New Small Business Commissioner chasing £26bn

August 3, 2015

It would be easy to assume that when businesses supply goods and services to other businesses that there would be few problems with late payment of invoices. However, any small to medium business owner will know this is not the case; it is estimated that small firms are owed more than £26bn in late payments. The cost of chasing these debts can also be astronomical, from the staff time needed to resend invoices, chase payment, make phone calls and even refer on to a debt recovery agency. The worst perpetrators are in fact large businesses who can already impose crippling payment terms; 60 days and up to four month terms are becoming increasingly common. Coupled with the practice of deliberate late payment this can seriously affect the cash flow of a small firm and in severe cases push them out of business.

The Late Payment of Commercial Debt Acts have allowed provision for recovering commercial debt and for adding interest to any overdue payments but small firms can be reluctant to enforce these provisions, particularly when working with large companies, whose business they desperately need to keep.

To address these issues of ‘supply-chain bullying’ and consistent late payment the government has announced the appointment of a new Small Business Commissioner (SBC), whose role will include ensuring that the imbalance between large, multi-national corporations and small to medium enterprises (SME) is addressed. Key elements of their role will be to:

  • Be a point of first contact for small businesses and provide advice and support on how to avoid disputes and how to resolve them
  • Offer access to mediation services to sort out issues quickly and affordably, ‘at a fraction of the cost of going to court’
  • Investigate complaints over unfair business practices and regularly report its findings

They are not a replacement for a debt recovery company but they will be invaluable in helping to resolve disputed payments.
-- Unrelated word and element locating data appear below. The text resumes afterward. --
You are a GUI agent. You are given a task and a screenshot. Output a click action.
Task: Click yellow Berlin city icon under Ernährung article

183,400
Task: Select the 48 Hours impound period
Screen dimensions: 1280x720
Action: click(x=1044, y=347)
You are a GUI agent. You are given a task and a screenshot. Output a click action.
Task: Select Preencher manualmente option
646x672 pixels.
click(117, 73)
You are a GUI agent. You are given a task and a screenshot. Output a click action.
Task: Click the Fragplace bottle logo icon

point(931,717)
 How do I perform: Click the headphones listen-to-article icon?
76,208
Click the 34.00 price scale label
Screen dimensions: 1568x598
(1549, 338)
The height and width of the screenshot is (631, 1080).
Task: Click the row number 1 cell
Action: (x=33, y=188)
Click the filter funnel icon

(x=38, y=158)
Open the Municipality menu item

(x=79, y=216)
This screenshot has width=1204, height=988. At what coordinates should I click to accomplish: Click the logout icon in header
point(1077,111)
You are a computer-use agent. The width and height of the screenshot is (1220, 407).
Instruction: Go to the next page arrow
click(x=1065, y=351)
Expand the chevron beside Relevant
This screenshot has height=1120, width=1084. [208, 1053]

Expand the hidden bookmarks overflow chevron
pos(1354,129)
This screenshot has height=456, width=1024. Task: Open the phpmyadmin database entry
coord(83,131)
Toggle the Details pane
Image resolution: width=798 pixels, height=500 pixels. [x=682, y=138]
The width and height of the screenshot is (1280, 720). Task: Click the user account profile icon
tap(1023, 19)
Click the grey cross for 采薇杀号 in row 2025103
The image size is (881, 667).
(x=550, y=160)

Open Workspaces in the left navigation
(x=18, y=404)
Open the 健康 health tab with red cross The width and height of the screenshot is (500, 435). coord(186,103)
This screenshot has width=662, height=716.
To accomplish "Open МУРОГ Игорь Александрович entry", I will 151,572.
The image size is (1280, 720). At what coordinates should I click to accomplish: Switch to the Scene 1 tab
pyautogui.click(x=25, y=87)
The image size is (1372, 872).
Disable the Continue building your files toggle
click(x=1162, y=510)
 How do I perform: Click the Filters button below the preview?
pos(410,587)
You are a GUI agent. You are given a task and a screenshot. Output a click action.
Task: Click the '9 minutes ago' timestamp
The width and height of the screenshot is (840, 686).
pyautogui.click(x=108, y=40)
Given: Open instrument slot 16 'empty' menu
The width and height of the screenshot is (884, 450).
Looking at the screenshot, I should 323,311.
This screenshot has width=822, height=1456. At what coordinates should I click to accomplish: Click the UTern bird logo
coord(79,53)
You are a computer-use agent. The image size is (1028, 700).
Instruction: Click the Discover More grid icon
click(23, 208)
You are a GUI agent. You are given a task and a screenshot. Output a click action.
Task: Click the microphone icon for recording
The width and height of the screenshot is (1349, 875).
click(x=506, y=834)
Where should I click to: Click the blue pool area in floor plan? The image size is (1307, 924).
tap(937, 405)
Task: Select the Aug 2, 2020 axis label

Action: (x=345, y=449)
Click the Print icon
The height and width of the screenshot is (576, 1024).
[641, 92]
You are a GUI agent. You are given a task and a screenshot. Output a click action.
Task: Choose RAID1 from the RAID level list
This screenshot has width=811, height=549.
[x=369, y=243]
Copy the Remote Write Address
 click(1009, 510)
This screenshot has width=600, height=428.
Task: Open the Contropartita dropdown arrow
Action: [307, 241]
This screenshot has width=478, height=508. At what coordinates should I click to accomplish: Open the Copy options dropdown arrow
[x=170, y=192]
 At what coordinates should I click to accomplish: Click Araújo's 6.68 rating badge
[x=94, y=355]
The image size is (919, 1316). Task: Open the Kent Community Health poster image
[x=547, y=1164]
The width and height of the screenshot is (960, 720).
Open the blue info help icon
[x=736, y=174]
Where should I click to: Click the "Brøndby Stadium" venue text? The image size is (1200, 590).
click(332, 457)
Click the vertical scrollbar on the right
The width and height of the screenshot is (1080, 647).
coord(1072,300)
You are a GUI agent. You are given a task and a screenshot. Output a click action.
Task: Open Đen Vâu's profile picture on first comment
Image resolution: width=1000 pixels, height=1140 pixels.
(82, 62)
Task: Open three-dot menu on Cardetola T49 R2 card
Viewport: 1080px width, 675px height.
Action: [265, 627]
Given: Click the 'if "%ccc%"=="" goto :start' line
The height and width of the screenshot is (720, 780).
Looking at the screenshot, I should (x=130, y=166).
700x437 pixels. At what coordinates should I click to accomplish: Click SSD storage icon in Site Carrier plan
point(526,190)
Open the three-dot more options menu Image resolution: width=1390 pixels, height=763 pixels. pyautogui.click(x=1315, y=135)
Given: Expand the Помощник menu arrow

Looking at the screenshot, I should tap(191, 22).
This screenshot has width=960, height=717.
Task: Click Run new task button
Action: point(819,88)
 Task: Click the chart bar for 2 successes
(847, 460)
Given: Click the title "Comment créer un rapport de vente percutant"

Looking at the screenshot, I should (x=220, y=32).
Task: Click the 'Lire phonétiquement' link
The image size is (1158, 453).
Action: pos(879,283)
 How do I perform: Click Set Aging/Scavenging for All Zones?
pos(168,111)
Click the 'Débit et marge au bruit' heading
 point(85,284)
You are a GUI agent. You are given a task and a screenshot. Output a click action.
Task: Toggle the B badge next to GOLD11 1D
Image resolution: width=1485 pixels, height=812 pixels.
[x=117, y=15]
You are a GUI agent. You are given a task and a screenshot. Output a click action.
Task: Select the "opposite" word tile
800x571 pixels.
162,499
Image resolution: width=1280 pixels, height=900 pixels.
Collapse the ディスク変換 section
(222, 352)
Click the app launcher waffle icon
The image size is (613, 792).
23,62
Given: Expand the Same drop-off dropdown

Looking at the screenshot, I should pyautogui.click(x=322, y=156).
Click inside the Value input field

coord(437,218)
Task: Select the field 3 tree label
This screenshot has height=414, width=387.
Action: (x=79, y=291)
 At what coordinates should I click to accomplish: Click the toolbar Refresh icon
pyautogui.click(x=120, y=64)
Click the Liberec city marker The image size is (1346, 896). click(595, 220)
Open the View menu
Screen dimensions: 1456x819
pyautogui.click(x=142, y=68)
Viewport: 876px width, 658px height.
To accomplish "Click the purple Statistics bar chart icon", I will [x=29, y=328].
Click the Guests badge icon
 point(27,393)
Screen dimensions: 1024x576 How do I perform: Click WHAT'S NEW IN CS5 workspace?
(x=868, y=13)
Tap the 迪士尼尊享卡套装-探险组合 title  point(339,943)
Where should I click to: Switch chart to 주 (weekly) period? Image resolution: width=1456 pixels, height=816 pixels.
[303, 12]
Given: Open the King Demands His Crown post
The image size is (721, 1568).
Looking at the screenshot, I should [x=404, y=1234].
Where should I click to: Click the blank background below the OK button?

This is a good move for small businesses although enforcement legislation might solve the problem more easily. The concept of a Small Business Commissioner is based on a successful scheme already operating in Australia, where more than half the cases referred to the Victoria state Business Commissioner, were resolved and at at least 30% less than the cost of legal action. With this appointment the government is recognising the role and value of the SME sector which accounts for nearly half of private sector employment and the need to keep these businesses operating at full capacity and providing them with the support to grow and develop.

We would also advocate that you ensure your debts do not become significantly overdue. It is important to have system in place to ensure that invoices are paid on time. Making sure you have a clear, consistently applied and quick credit control procedure will help in this process. Once your process is exhausted, our recommendation would be that you refer debts on to a debt recovery agency at around 60 days. Remember interest and the costs of recovery can usually be added to your customer’s bill meaning that in effect this process costs you nothing. If your customers are disputing a debt, then a referral to the SBC may be the best course of action. They will attempt to get all parties to meet to try and reach a resolution of any dispute. Do bear in mind that if an agreement is reached and you still do not receive the promised funds that a debt recovery company could then be used to chase these debts for you.